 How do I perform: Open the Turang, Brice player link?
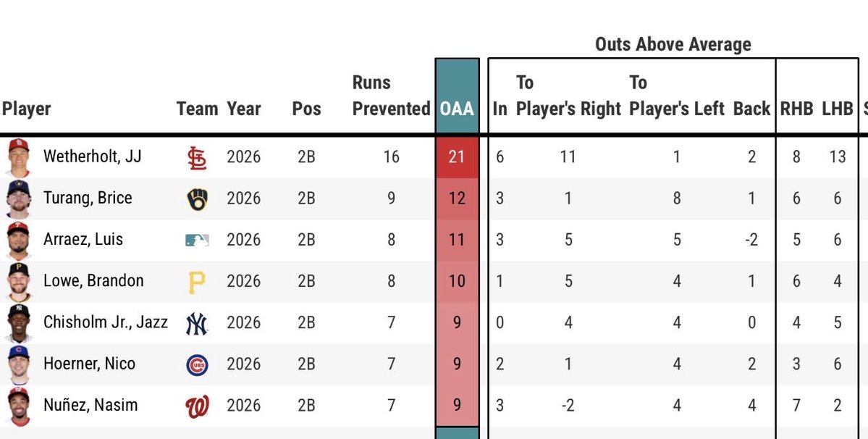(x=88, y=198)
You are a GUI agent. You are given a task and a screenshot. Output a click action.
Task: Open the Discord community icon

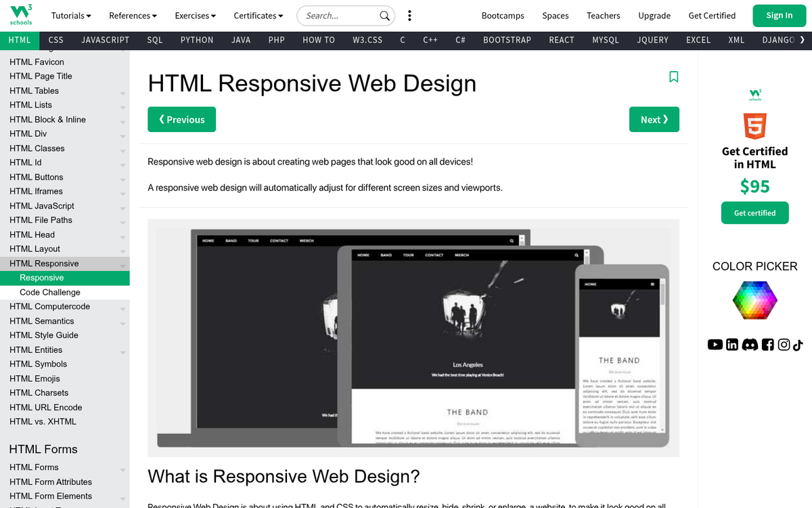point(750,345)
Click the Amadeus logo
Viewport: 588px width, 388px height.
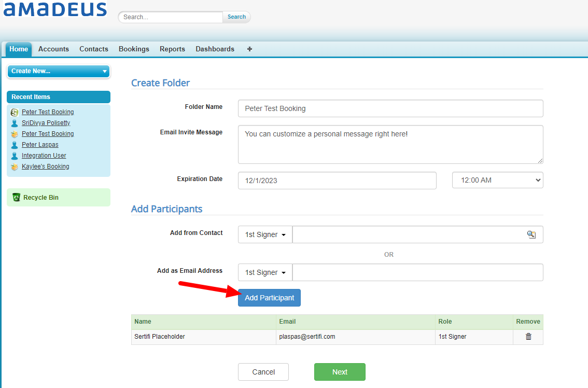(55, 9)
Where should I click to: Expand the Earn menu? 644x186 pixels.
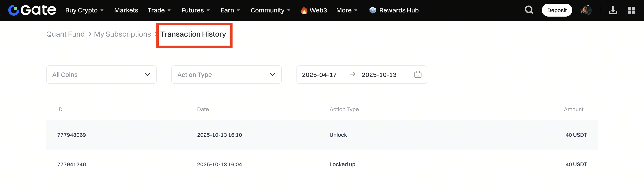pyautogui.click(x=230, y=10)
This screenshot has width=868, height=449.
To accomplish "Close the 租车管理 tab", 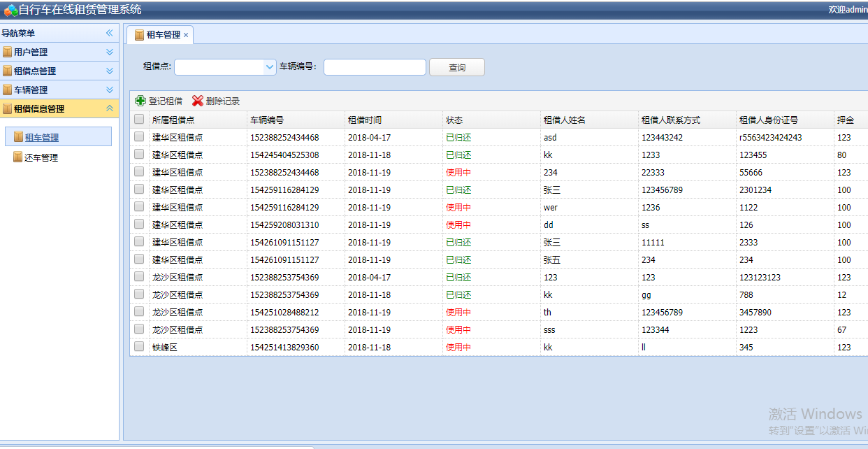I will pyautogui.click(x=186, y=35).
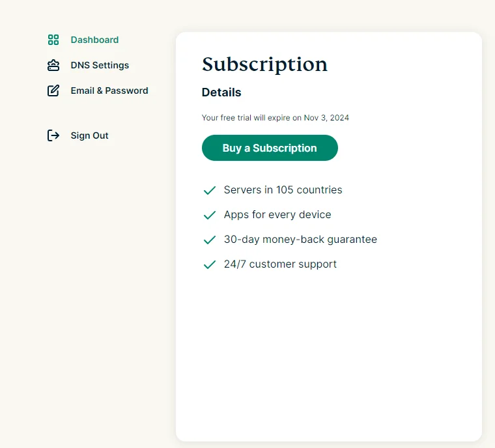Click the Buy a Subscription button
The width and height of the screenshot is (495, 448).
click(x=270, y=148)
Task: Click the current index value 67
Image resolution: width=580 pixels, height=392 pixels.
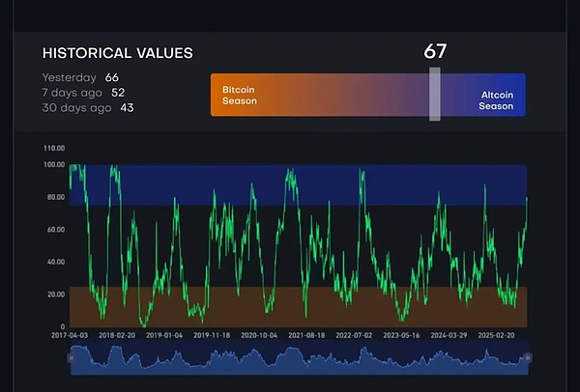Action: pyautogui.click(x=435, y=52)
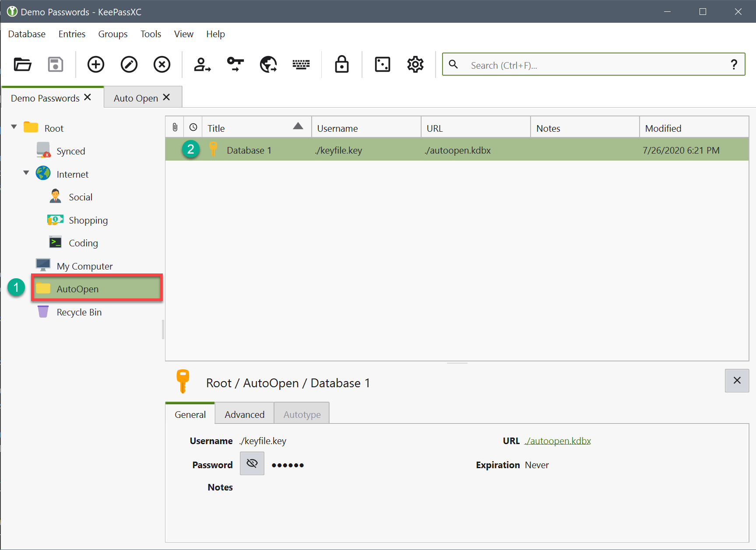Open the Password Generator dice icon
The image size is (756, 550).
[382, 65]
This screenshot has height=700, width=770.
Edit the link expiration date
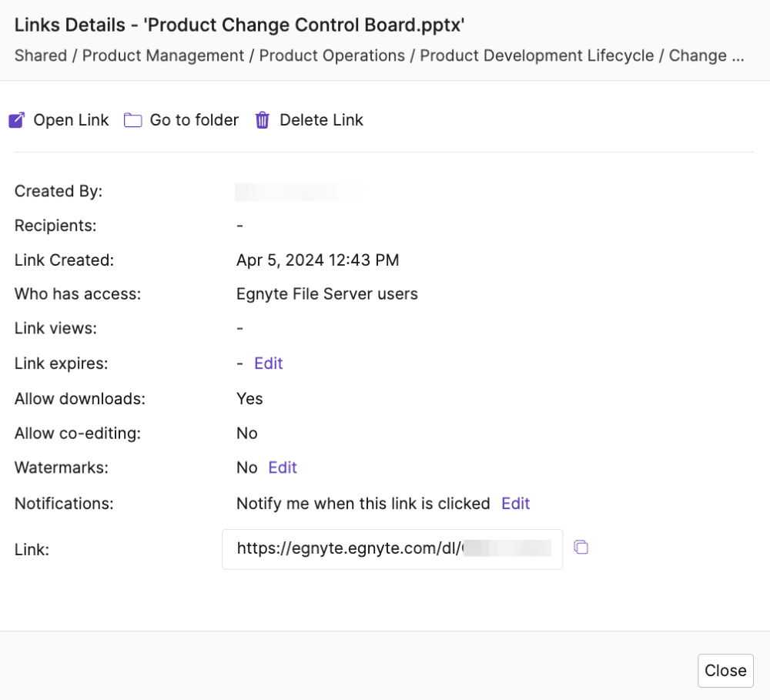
====
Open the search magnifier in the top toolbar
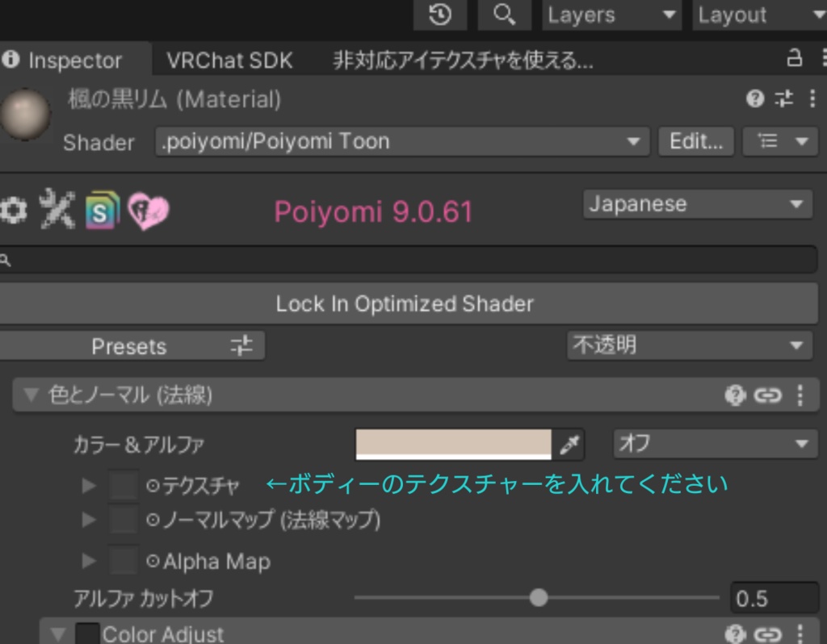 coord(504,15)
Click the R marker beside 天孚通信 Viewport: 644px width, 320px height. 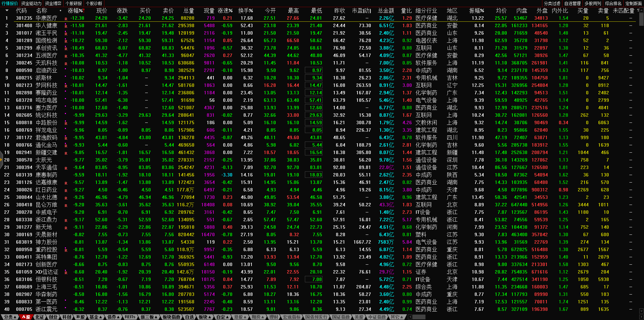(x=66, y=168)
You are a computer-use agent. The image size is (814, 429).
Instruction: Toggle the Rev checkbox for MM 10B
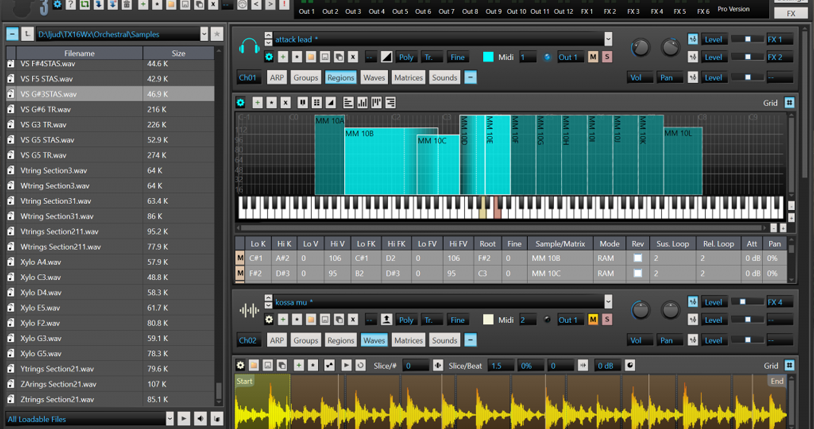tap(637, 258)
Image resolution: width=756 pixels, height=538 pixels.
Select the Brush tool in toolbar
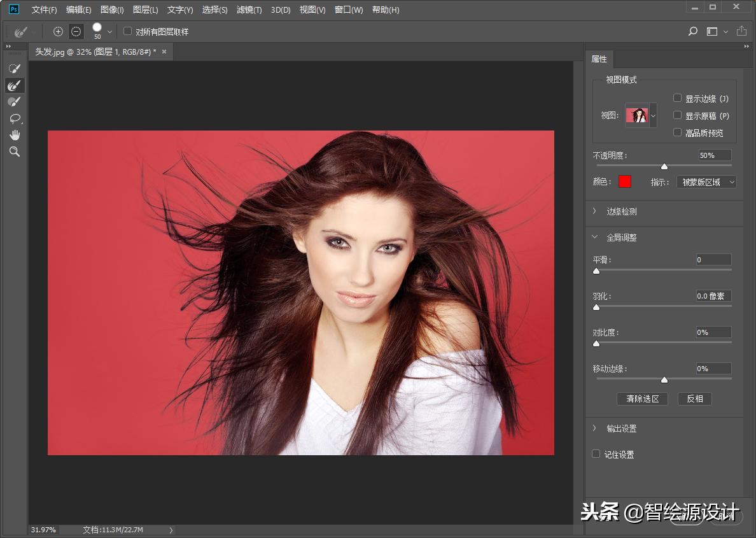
====
• **Try it**
What you return should be exactly the lines above, starting at the one with "Image resolution: width=756" and ending at the one with "Select the Brush tool in toolbar", and nothing else.

• **Final answer**
Image resolution: width=756 pixels, height=538 pixels.
Select the Brush tool in toolbar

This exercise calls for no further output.